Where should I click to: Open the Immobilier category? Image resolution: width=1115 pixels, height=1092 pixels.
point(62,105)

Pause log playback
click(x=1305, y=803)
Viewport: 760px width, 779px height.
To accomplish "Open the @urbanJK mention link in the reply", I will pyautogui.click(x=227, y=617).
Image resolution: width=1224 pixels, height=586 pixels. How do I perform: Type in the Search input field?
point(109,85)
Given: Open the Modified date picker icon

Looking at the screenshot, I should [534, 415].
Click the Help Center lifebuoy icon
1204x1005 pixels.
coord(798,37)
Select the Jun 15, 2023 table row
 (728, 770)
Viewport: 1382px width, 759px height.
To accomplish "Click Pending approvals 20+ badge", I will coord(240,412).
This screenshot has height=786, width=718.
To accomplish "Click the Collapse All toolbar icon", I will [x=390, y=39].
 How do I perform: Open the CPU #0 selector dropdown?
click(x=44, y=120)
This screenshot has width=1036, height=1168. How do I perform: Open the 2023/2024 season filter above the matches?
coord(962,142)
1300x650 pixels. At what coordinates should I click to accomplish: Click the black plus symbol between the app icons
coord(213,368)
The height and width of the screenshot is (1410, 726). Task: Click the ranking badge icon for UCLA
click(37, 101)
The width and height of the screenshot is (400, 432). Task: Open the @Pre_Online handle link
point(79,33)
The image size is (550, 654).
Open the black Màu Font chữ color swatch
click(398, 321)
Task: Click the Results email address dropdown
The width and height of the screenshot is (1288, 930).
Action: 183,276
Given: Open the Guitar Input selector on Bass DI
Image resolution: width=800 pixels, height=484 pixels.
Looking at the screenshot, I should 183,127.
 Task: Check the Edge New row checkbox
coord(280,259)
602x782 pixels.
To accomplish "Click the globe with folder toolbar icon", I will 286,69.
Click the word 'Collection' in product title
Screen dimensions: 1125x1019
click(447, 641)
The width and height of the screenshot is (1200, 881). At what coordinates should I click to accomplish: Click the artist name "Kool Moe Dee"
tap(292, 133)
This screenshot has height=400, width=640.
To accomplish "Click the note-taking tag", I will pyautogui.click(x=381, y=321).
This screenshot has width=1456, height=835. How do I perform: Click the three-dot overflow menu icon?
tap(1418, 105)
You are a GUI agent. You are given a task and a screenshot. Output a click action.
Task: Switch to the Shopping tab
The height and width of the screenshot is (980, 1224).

WHAT IS BEING ASKED: Reproduce every line of the data above, character for character.

SOLUTION TO THIS EXERCISE:
Where should I click to: Open the Immobilier category? Image resolution: width=1115 pixels, height=1092 pixels.
point(62,105)

Pause log playback
click(x=1305, y=803)
Viewport: 760px width, 779px height.
To accomplish "Open the @urbanJK mention link in the reply", I will pyautogui.click(x=227, y=617).
Image resolution: width=1224 pixels, height=586 pixels. How do I perform: Type in the Search input field?
point(109,85)
Given: Open the Modified date picker icon

Looking at the screenshot, I should [534, 415].
Click the Help Center lifebuoy icon
1204x1005 pixels.
coord(798,37)
Select the Jun 15, 2023 table row
 (728, 770)
Viewport: 1382px width, 759px height.
To accomplish "Click Pending approvals 20+ badge", I will coord(240,412).
This screenshot has height=786, width=718.
To accomplish "Click the Collapse All toolbar icon", I will [x=390, y=39].
 How do I perform: Open the CPU #0 selector dropdown?
click(x=44, y=120)
This screenshot has width=1036, height=1168. How do I perform: Open the 2023/2024 season filter above the matches?
coord(962,142)
1300x650 pixels. At what coordinates should I click to accomplish: Click the black plus symbol between the app icons
coord(213,368)
The height and width of the screenshot is (1410, 726). Task: Click the ranking badge icon for UCLA
click(37, 101)
The width and height of the screenshot is (400, 432). Task: Open the @Pre_Online handle link
point(79,33)
The image size is (550, 654).
Open the black Màu Font chữ color swatch
click(398, 321)
Task: Click the Results email address dropdown
The width and height of the screenshot is (1288, 930).
Action: 183,276
Given: Open the Guitar Input selector on Bass DI
Image resolution: width=800 pixels, height=484 pixels.
Looking at the screenshot, I should 183,127.
 Task: Check the Edge New row checkbox
coord(280,259)
602x782 pixels.
To accomplish "Click the globe with folder toolbar icon", I will 286,69.
Click the word 'Collection' in product title
Screen dimensions: 1125x1019
click(447, 641)
The width and height of the screenshot is (1200, 881). At what coordinates should I click to accomplish: Click the artist name "Kool Moe Dee"
tap(292, 133)
This screenshot has height=400, width=640.
To accomplish "Click the note-taking tag", I will pyautogui.click(x=381, y=321).
This screenshot has width=1456, height=835. How do I perform: Click the three-dot overflow menu icon?
tap(1418, 105)
You are a GUI agent. You are given a task and a screenshot. Output a click action.
Task: Switch to the Shopping tab
The height and width of the screenshot is (980, 1224).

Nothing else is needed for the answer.